**Exercise goal**: Beginning with the line that contains "Task: Click the CPU fan spinner icon", restate each line below through the final one exactly, and exclude the pictures.

----- Provided information

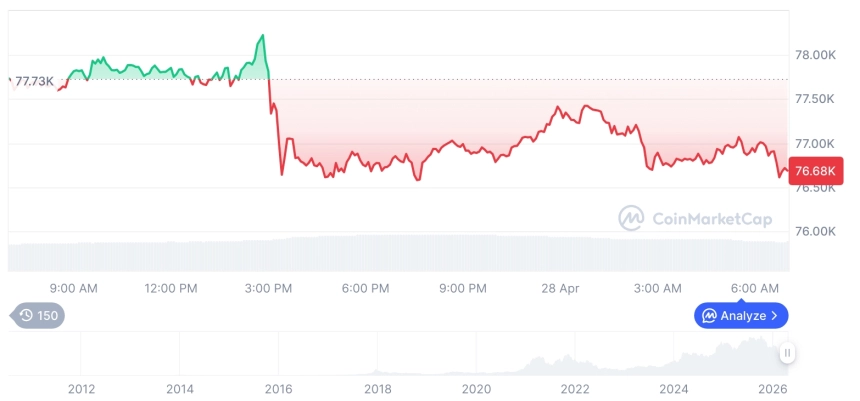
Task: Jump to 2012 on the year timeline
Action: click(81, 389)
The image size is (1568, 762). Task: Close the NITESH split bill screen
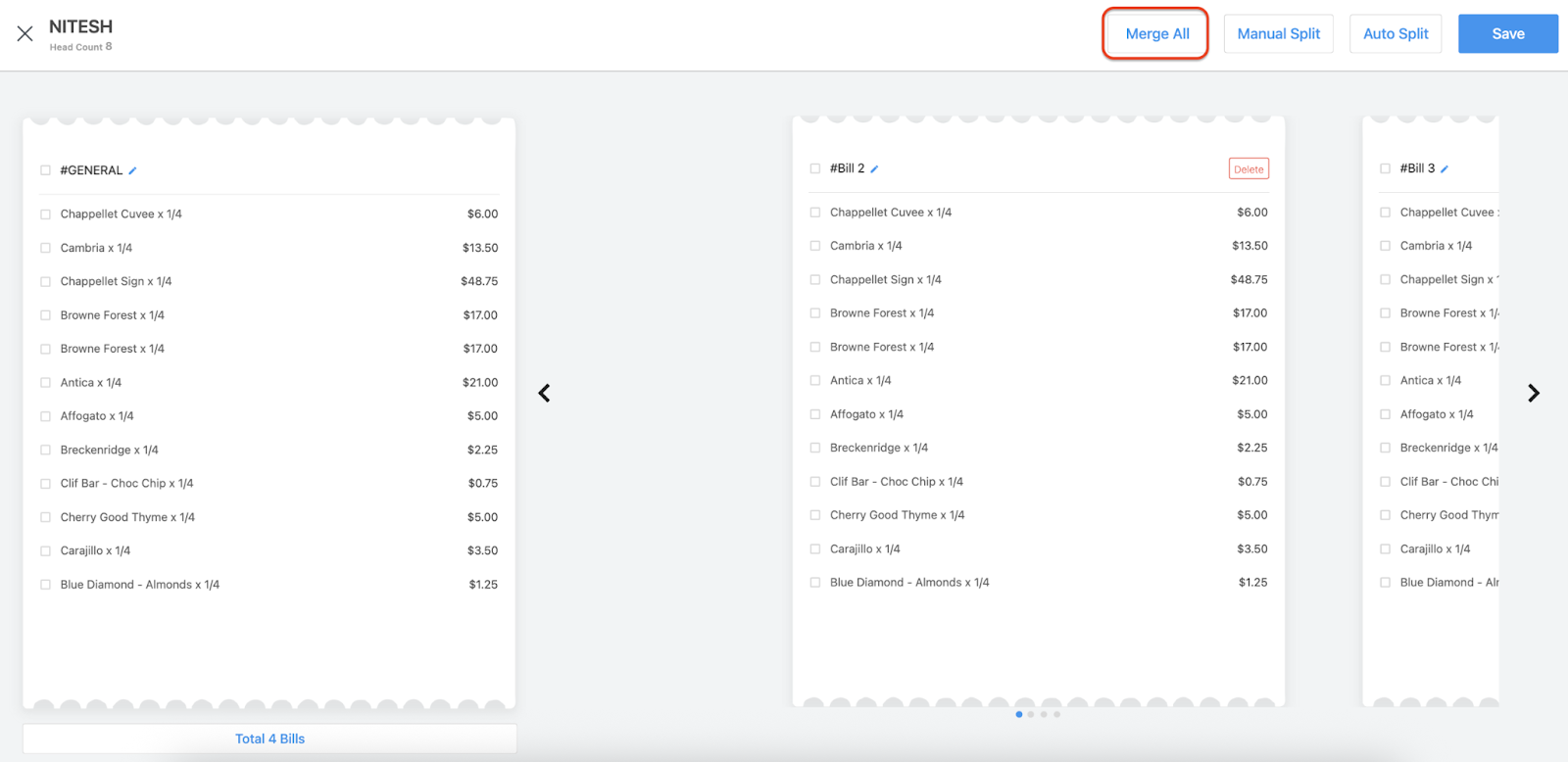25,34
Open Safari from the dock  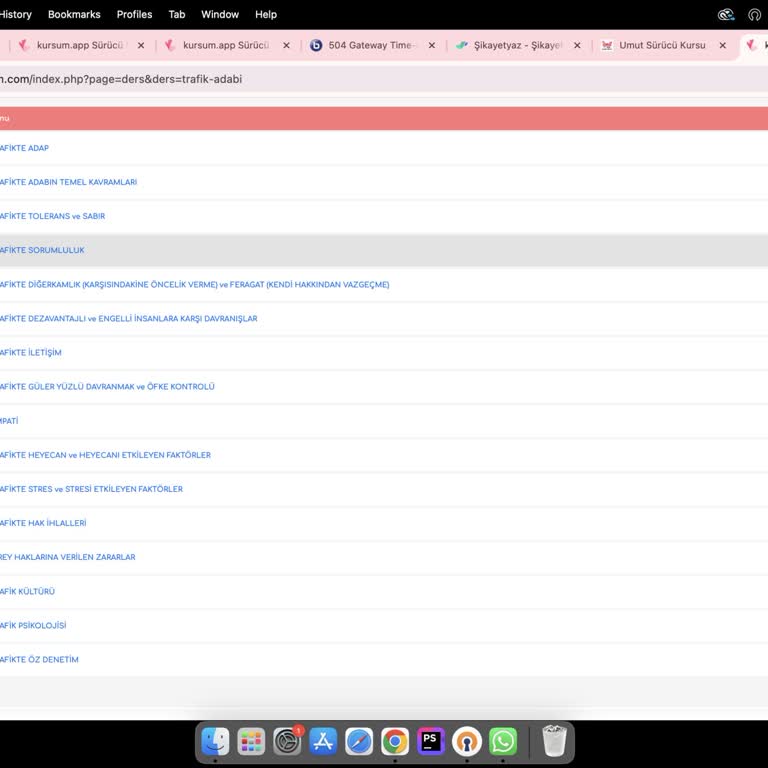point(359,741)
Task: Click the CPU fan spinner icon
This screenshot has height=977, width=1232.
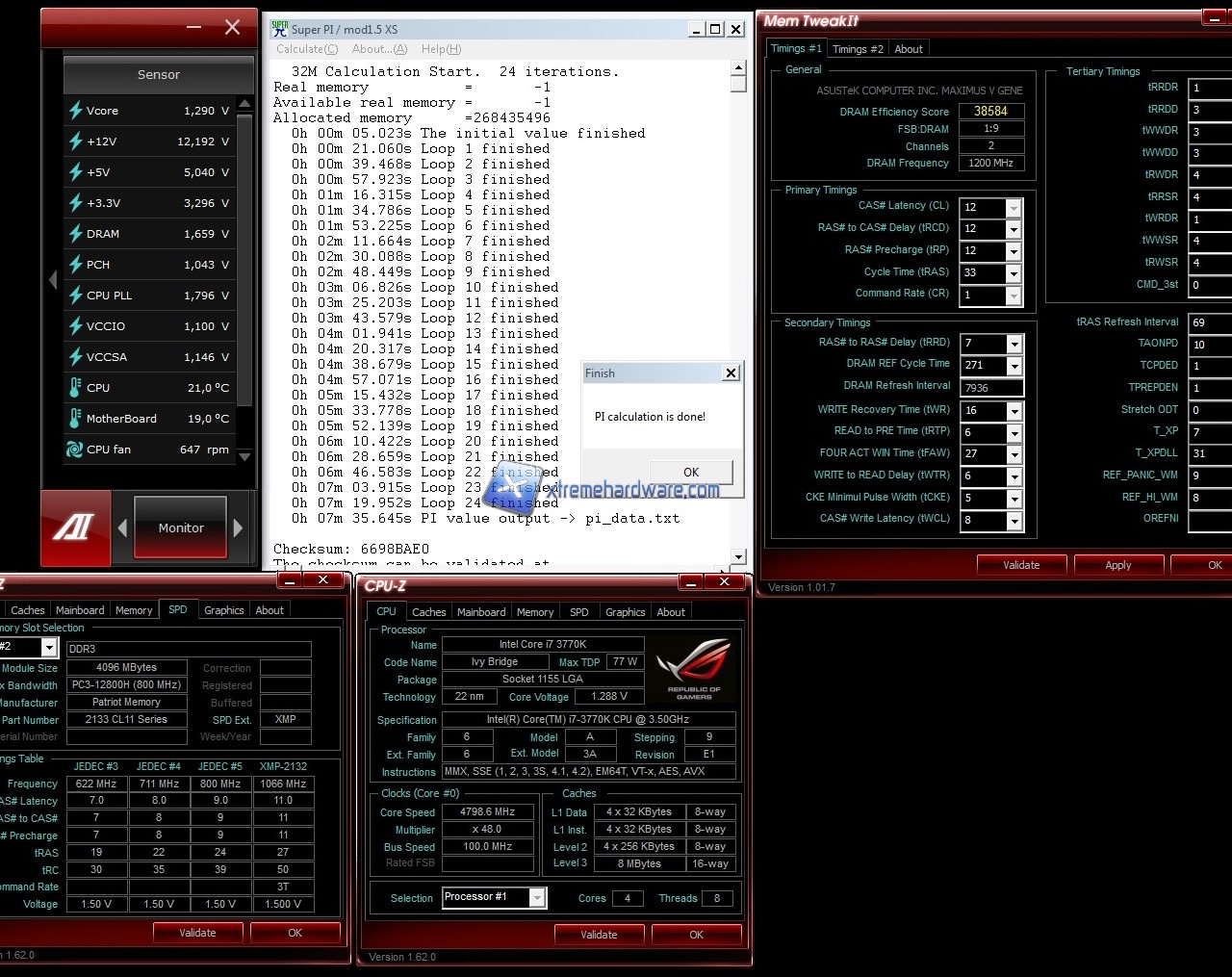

----------

**Answer below**:
Task: Click the CPU fan spinner icon
This screenshot has height=977, width=1232.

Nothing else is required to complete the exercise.